Matrimoni e patrimoni: conta soprattutto la tempestività. In sede di divorzio il coniuge non affidatario dei figli che tenta il tutto per tutto sulla casa (ex) familiare farà bene a sbrigarsi: risulta infatti tardiva la domanda di divisione dell’immobile soltanto all’atto della costituzione nella prima udienza di comparizione dinanzi al giudice istruttore. Né essa può configurarsi come un fatto nuovo sopravvenuto nel corso del processo. Lo precisa la sezione Persone e Famiglia della Corte di appello di Roma con un recente provvedimento.
Sbaglia il coniuge non affidatario quando sostiene la “ricevibilità” della propria domanda di divisione argomentando che nei procedimenti di primo grado aventi per oggetto il divorzio non valgono le preclusioni per il giudizio di cognizione ordinario, per cui nel corso del giudizio stesso possono sempre essere proposte domande nuove anche per fatti sopravvenuti durante il corso del processo.

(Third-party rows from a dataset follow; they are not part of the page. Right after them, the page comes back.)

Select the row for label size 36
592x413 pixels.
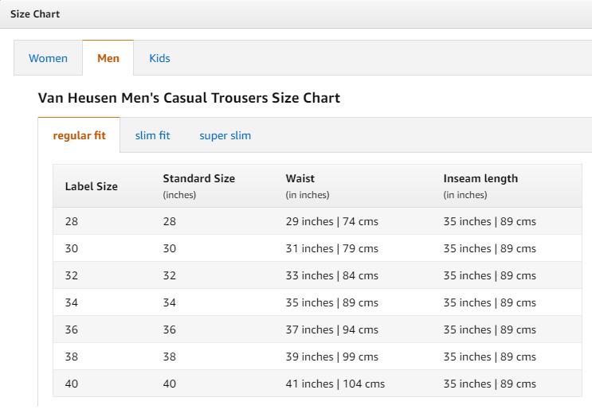[318, 329]
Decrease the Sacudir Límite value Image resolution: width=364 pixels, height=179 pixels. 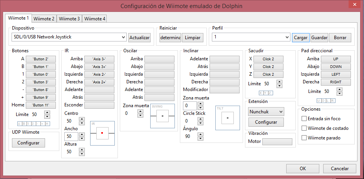279,86
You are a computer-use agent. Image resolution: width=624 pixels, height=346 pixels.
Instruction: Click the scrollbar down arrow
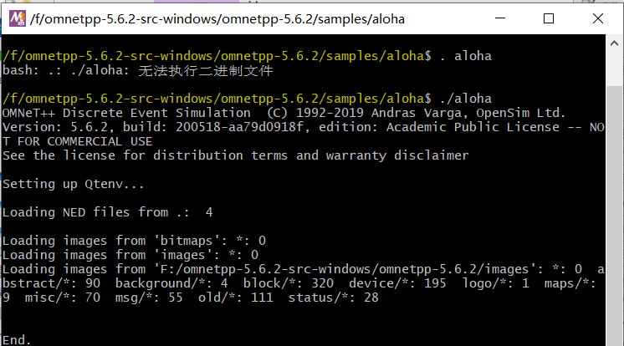(x=615, y=338)
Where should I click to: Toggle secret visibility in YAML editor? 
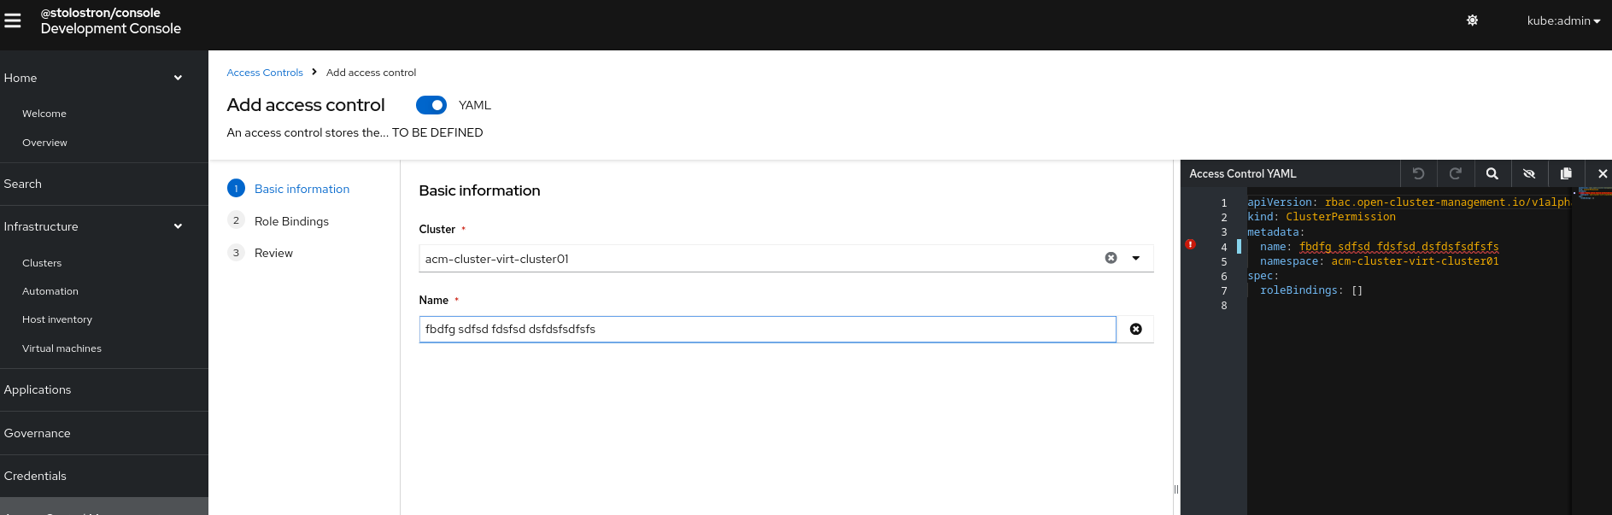[x=1529, y=173]
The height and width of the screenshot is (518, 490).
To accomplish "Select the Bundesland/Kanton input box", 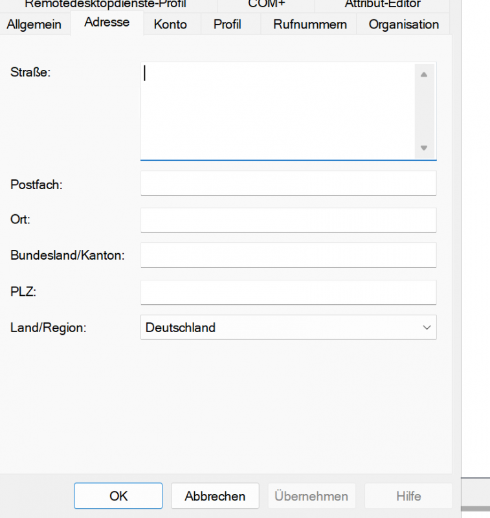I will tap(288, 255).
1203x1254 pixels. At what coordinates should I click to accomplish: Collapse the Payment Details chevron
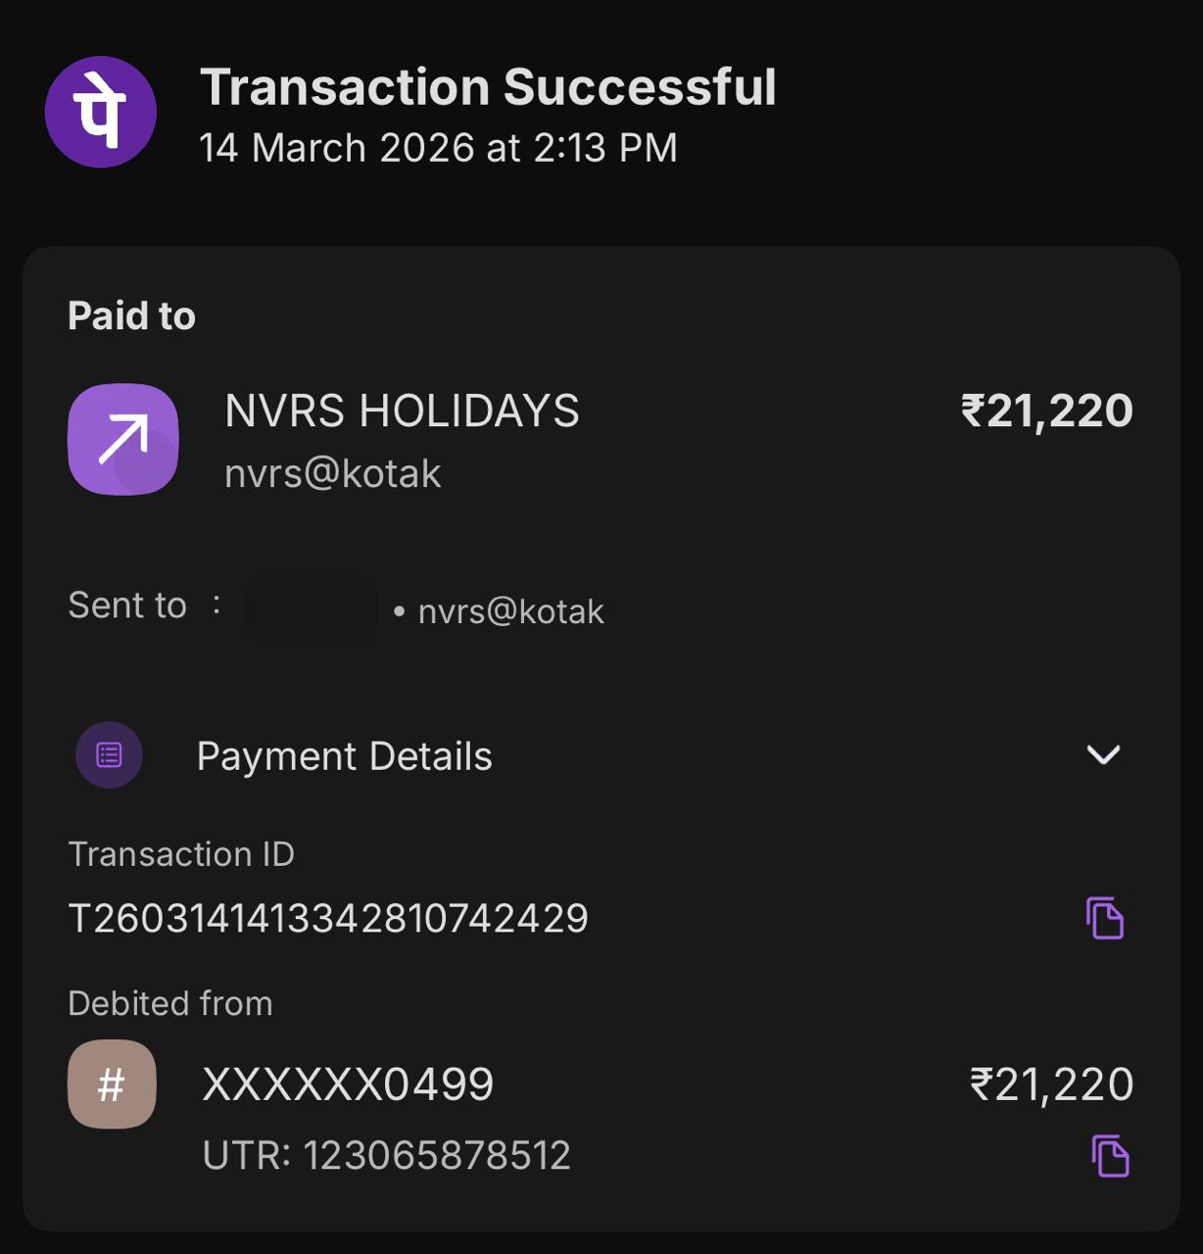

È inutile contestare l’assegnazione della casa coniugale all’ex moglie presso la quale vivono le figlie minori, mentre risulta del tutto irrilevante la circostanza che l’affidataria intrattiene una nuova relazione more uxorio con stabile convivenza.
Deve invece essere confermata la tardività della richiesta subordinata relativa alla divisione dell’ex casa coniugale: la domanda risulta formalizzata nel giudizio di primo grado soltanto all’atto della costituzione nella prima udienza di comparizione dinanzi al giudice istruttore, mentre avrebbe dovuto essere presentata entro il termine dei venti giorni precedenti l’udienza.
Né si può realisticamente sostenere che si tratti di un fatto nuovo sopravvenuto nel corso del processo: la possibilità d’una divisione della casa era prospettabile ben prima che s’instaurasse il giudizio di divorzio.
Insomma, l’ex marito avrebbe dovuto ricordarsi prima di rivendicare la casa.